The man who is never at a loss for words was rendered speechless by the verdict of history. And he looked, just for the briefest of moments, vulnerable. Sensing this was Melania Trump. Melania was never the person outside observers seemed convinced that she was—a reluctant and put-upon spouse who just wanted to escape him. For good or ill, she was in it with him all the way. In that moment, she reached for her husband’s hand and squeezed it.
“We’re going to do this together,” she reassured him, “and you’re going to be a great president.”
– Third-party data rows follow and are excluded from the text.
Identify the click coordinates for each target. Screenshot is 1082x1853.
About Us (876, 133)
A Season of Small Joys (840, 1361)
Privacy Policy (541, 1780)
He stood silently in the elevator as the floor numbers scrolled down.
For the next eighteen months, I was a part of this unusual and extraordinary journey. I would be around Trump nearly everyday— serving at various times as a communications adviser, a producer, a confidant, an errand boy, and a punching bag. Sometimes all on the same day. Sometimes all in the same conversation. In an ordinary White House, a young communications staffer wouldn’t have such access. But because Trump liked and trusted me, I found myself sitting in on meetings with foreign leaders, private conversations with his family, and discussions with the top leaders of Congress. I was a fly on the wall as history unfolded before my eyes. And I took notes, as part of my job. Lots and lots of notes. A first draft of history written in real time.
This is what I saw. It is the story of an unlikely—and unusual—President, whose extraordinary talents were in constant competition with glaring flaws that sometimes bordered on self-sabotage. I saw that battle firsthand. This is the story of a ragtag band of political outsiders who stormed the White House, and of staffers who couldn’t seem to decide whether serving their country meant serving their President or undermining him. And this is also a very personal story of a Southerner who came to Washington with high expectations, only to leave the White House uncertain of whether anything I did really mattered, or whether I lost myself along the way.
In some ways I found Washington to be exactly what most voters seem to think it is: a cesspool of preening and weak politicians, moralizing and selectively outraged journalists, and staffers more worried about the trajectory of their careers than that of the country. Sometimes I was one of them. It was a constant struggle between my conscience, my principles, and a culture that often asked you to compromise both. And sometimes I did. I experienced the intoxicating effects of power and the astonishing lengths to which people, myself included, will go to hold on to it. But I also found public servants, toiling away outside of the spotlight, devoting their lives to the continuation and success of the American experiment. Sometimes I was one of them, too.
I want to show readers how it really was as I saw it firsthand—the highs and lows, the triumphs, struggles, outrages, and embarrassing failures. I experienced them all. And now you can, too.